RECORD EXTRACTS:

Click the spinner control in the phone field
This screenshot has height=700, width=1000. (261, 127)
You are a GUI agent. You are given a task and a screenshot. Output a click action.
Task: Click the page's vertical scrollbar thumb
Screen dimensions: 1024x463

PROBLEM TO WORK ON:
Pick out each line of the entries above that contains the word "screenshot", matching upper and lower case exactly.

TASK RESULT:
This screenshot has height=700, width=1000. (261, 127)
You are a GUI agent. You are given a task and a screenshot. Output a click action.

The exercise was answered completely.